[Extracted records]
· · · ·
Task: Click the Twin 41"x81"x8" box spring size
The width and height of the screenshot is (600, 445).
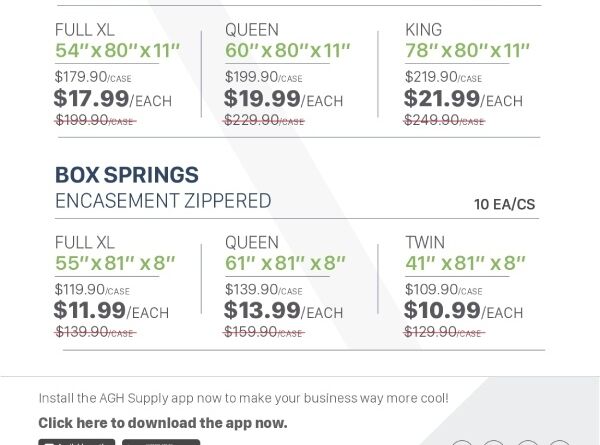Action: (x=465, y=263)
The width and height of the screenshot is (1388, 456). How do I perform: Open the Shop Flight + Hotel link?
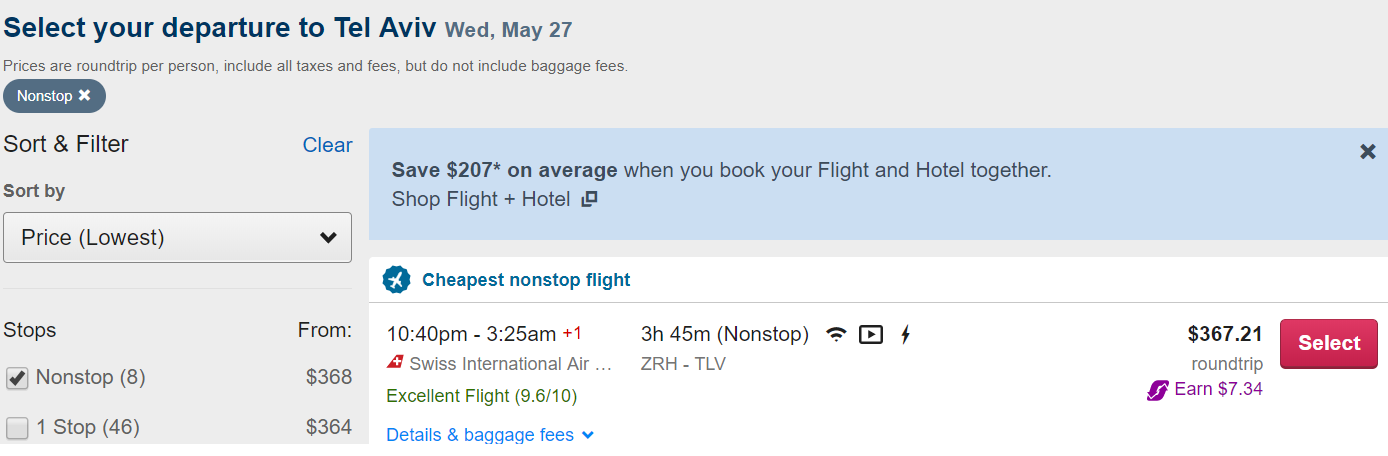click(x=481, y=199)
· · · ·
▸ THE TASK
Format the records above as a two-column CSV with the headers "instruction" and "action," one row per record, putting the request text and its answer each in a single quoted field with line breaks turned into spaces. Leave the pictures out.

▸ SOLUTION
instruction,action
"Task: Click the Twin 41""x81""x8"" box spring size The width and height of the screenshot is (600, 445).","Action: (x=465, y=263)"
"The width and height of the screenshot is (1388, 456). How do I perform: Open the Shop Flight + Hotel link?","click(x=481, y=199)"